Non mi pare di aver “diffamato” o “denigrato” l’immagine di
Tino Scopelliti. Non ne avevo
l’intenzione e non ce n’era bisogno. Semmai sono denigratorie e diffamanti
alcune sue affermazioni, come quella in cui mi si accusa di “voler continuare a
sedere e dormire sulla poltrona del Coni regionale”. E’ un giudizio di cui non
può avere diritto, considerato che non ha mai partecipato ai nostri lavori ed
alle nostre attività. Il giudizio sul mio operato lo daranno altri, sicuramente
più legittimati a farlo.
Per quanto riguarda la mia presunta velleità a fermare la
“ondata di cambiamento di pensiero” nello sport calabrese, non credo di essere
così onnipotente. Ma come diceva il Sindaco della Primavera di Reggio, il
compianto Italo Falcomatà: “Una mosca non impensierisce un cavallo, ma tante
mosche insieme possono ucciderlo”.
C’è poi da dire che non ho mai avuto paura dei cambiamenti,
nemmeno delle rivoluzioni, anche perché mi ritengo orgogliosamente, “figlio
della Liberazione”. Ogni cambiamento, ogni evoluzione, rappresentano sempre una
cosa positiva. Ma restando fedeli a principi e valori che sono irrinunciabili
in un determinato settore. E lo sport ne ha da vendere. Quanto poi, al diffuso
malcontento ed alla assoluta inoperosità della Giunta del Coni regionale di cui
parla Tino Scopelliti è tutto da provare. Saranno le urne a decretarlo. Non
certo il suo sommario e superficiale giudizio.
Personalmente faccio parte del mondo del Coni calabrese dal
lontano 1981. Sono quasi trentadue anni,
e più di dieci vissuti accanto al Presidente Mimmo Praticò. Sono stati anni
esaltanti, in cui con dignità, passione, dedizione si è cercato di far crescere
e sviluppare lo sport calabrese. Superando enormi difficoltà, soprattutto di
tipo economico, anche per i profondi tagli subiti dal Coni nazionale in questi
anni e con l’assenza totale degli Enti territoriali. E sopperendo umilmente e
dignitosamente alle difficoltà che si presentavano di volta in volta, in
qualsiasi occasione. Non credo che questo sia un peccato di cui vergognarsi.
Nemmeno quello di distribuire “bottigliette d’acqua in campo”, che non si è mai
pensato di far passare come “merito sportivo”, ma che è stato compiuto in
spirito di servizio, così come ha fatto il Ministro dello Sport del Nicaragua,
Carlos Garcia, nel 1994 nello stadio di Managua, in occasione dei
Campionati mondiali di Baseball, a cui
ho avuto l’onore di partecipare nella qualità di dirigente che accompagnava la
nazionale di baseball.
Non credo, poi, che definire una persona “novello messia”
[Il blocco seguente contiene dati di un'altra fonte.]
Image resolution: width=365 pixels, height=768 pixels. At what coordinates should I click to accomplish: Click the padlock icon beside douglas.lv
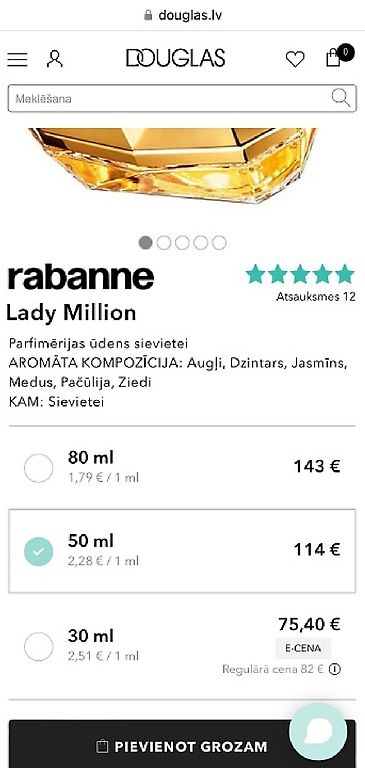[148, 15]
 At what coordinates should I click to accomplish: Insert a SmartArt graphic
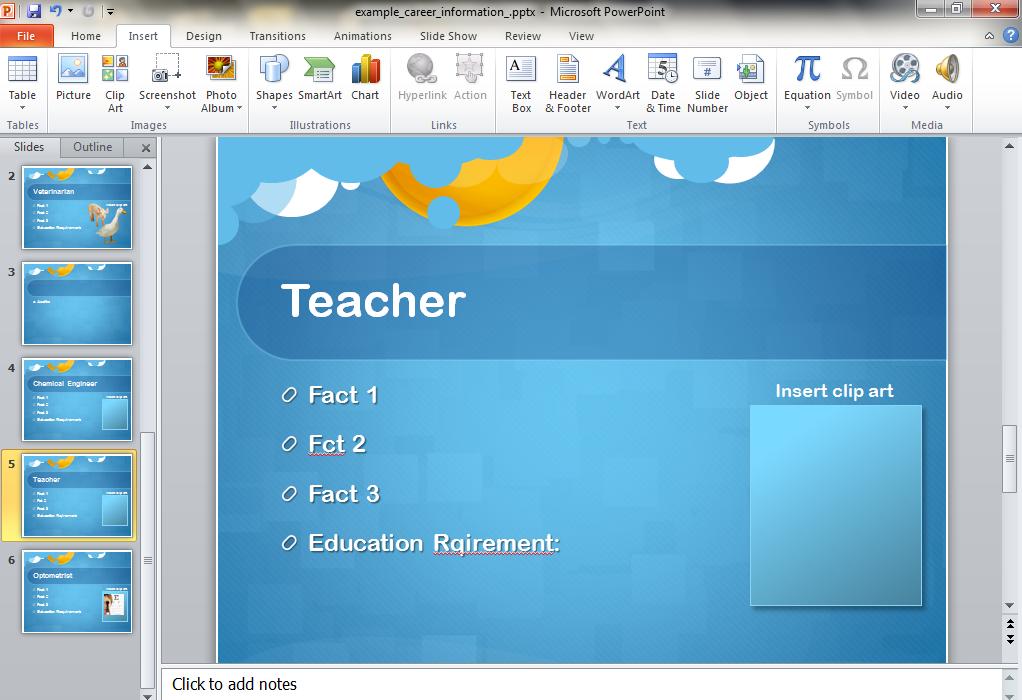319,75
sia un termine blasfemo. Nella cultura cristiana, effettivamente, il termine
“messia” coincide con la figura di Gesù. Ma nell’accezione più ampia, ed era
questo il mio scopo, il termine vuol dire “Re unto”, come colui che assurge a
diventare divinità. Tuttavia, se ho
peccato, come dice Tino Scopelliti, da buon scout cattolico adulto quale sono, domenica
prossima, da Pubblicano e non come Fariseo, andrò dal mio parroco, Don Luigi, a
confessarmi.
Personalmente mi ritengo uno che è stato sempre “in campo”.
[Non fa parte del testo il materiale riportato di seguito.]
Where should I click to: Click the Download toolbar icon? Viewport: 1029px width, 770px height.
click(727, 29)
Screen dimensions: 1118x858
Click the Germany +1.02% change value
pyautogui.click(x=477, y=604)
Lo dimostra la mia lunga storia sportiva. Non sono certo uno che appare
improvvisamente dal nulla. Mi pare strano, però, che nonostante la sua lunga
militanza sportiva, l’egregio Tino Scopelliti mi chieda oggi dove sia stato
finora. Forse è il caso che, invece, ci si chieda dove sia stato lui che non rammenta i
dirigenti delle federazioni.
Infine, per quanto riguarda “il foglio completamente bianco”,
privo di iniziative di cui Tino Scopelliti parla nella sua risposta, lo invito
a girarlo, e ad aprirlo, perché ci troverà la storia di una vita dentro lo
sport e per lo sport.
Concludo, con la speranza di essere stato molto attento al
lessico, all’ipotassi ed alla paratassi, nella stesura di questo scritto;
affinché non produca ulteriori malintesi ed errate interpretazioni che ci
porterebbero lontano anche dai veri problemi dello sport calabrese di cui
dovremmo invece discutere. Venga Lei, e ne parliamo.